Get a professional bike fit
When you’ve determined it isn’t you, it has to be the bike. Riding one that isn’t your size opens a can of worms regarding fit. A bike frame that’s too big with a longer top tube stretches you out, straining your back. Too small and it forces the back to curve more, putting more pressure on the spine.
A professional bike fit is the answer to your woes and always a good idea before purchasing a bike. Bike fit professionals can tell you what size, and setup is best for you.
If you’ve done the deed and it’s already yours, a bike fit can make the difference between an OK fit with pain or a great one that’s pain-free.

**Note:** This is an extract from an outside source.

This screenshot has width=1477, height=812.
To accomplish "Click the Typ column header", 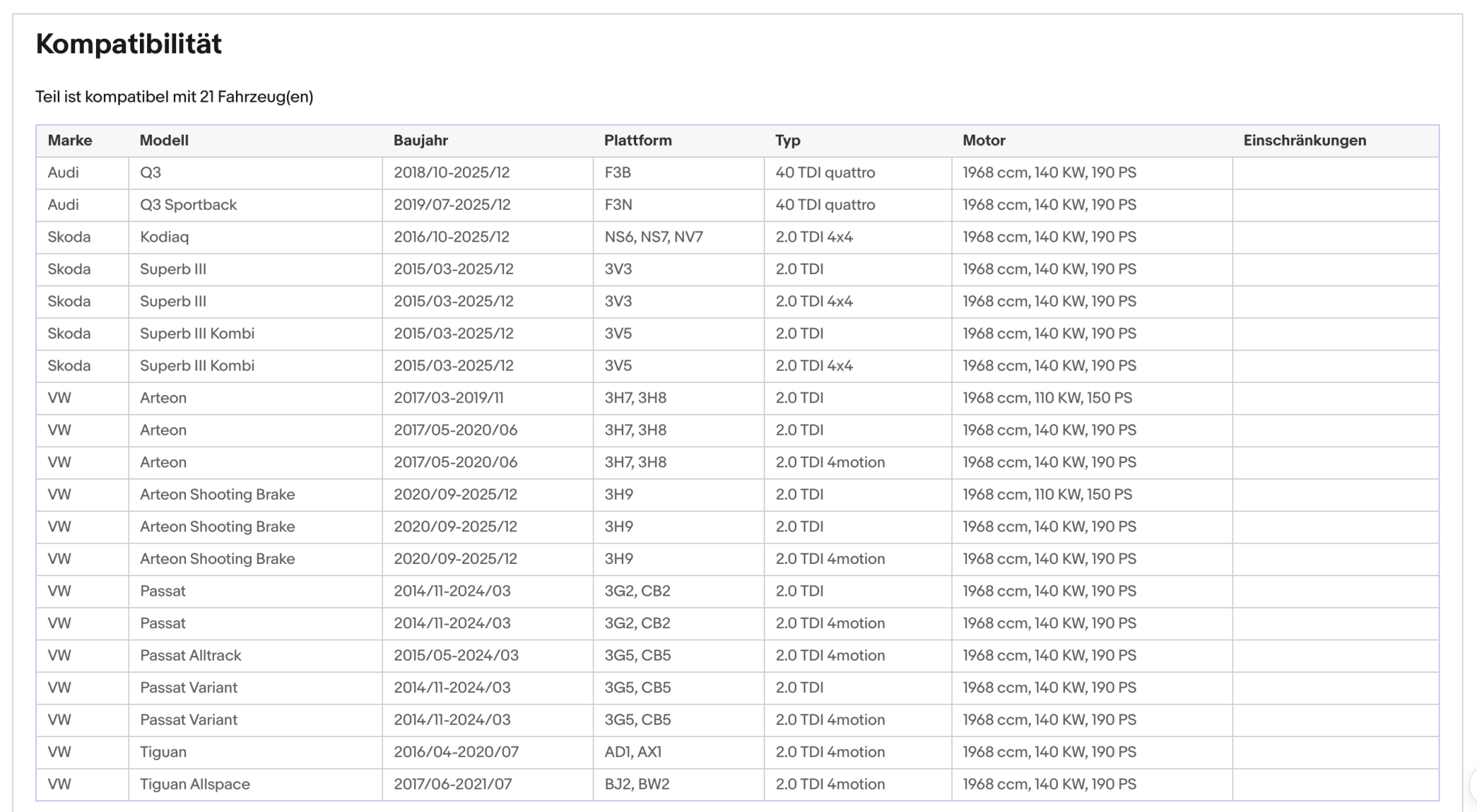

Ramp up the mileage slowly
Cycling is an endurance sport. No matter how great you are in another sport, it’s impractical to presume that you can ride hard for 50 to 100 miles out of the gate. It’s a theory known as the specificity of exercise, and your body, muscles, and nervous system need to learn a new language of cycling.
Be patient. Endurance and stamina don’t come overnight. Start easy, slowly increase your mileage and the amount of climbing you do.
Riding a lot of hills in a short period leads to back pain. Try to put the bike away while you still feel good and want to ride. It’s an excellent motivator for your next outing and will keep you pain-free as you progress.
Stretch after each ride
Yoga may not be your thing, but there’s a reason this activity has lasted for centuries. Flexibility is the key to a healthy skeletal and muscular system that allows us to live injury-free. Sounds great, doesn’t it?
We lose flexibility as we age, so make a resolution to add it to your cycling activity. Tight, overworked muscles on the bike lead them to compensate in other ways to get the job done. It can cause joints, tendons, and ligaments to work outside of their normal plane and cause you pain.
Stretching after each ride will relax muscle tension and keep you flexible, injury and trouble-free. Try these five popular cycling stretches (click on the link to view the videos).
Pedal between 80 to 90rpm
Research on different riders shows that 80 to 90 rotations per minute are an optimum cycling cadence, especially for climbing.
However, it remains only a guideline. What is good for some may not be best for you. You need to find your sweet spot, and it will depend on how you feel and your cardiovascular fitness.
- Lower cadences (below 80rpm) require more force that fatigue muscles more rapidly. The added pedaling force on tired muscles leads to low back pain.
- Higher cadences (above 90rpm) leads to a higher heart rate and a certain fitness level we don’t all possess.
There is no shortcut to finding your ideal rhythm. Experience and trial and error will define yours.
Get a standing desk and ergonomic office chair
Many people have switched from a traditional office to working at home in a less than anatomically ideal posture. Working at the kitchen table or seated on the couch with the computer on your lap is not conducive to proper posture.
Low back and neck strain are common complaints from home offices everywhere. But it doesn’t have to be that way.
Height adjustable desks are an investment and money well spent. A flick of the switch and you switch from seated to standing. It’s the secret to breaking up long hours of stationary work and possibly the solution to your low back pain.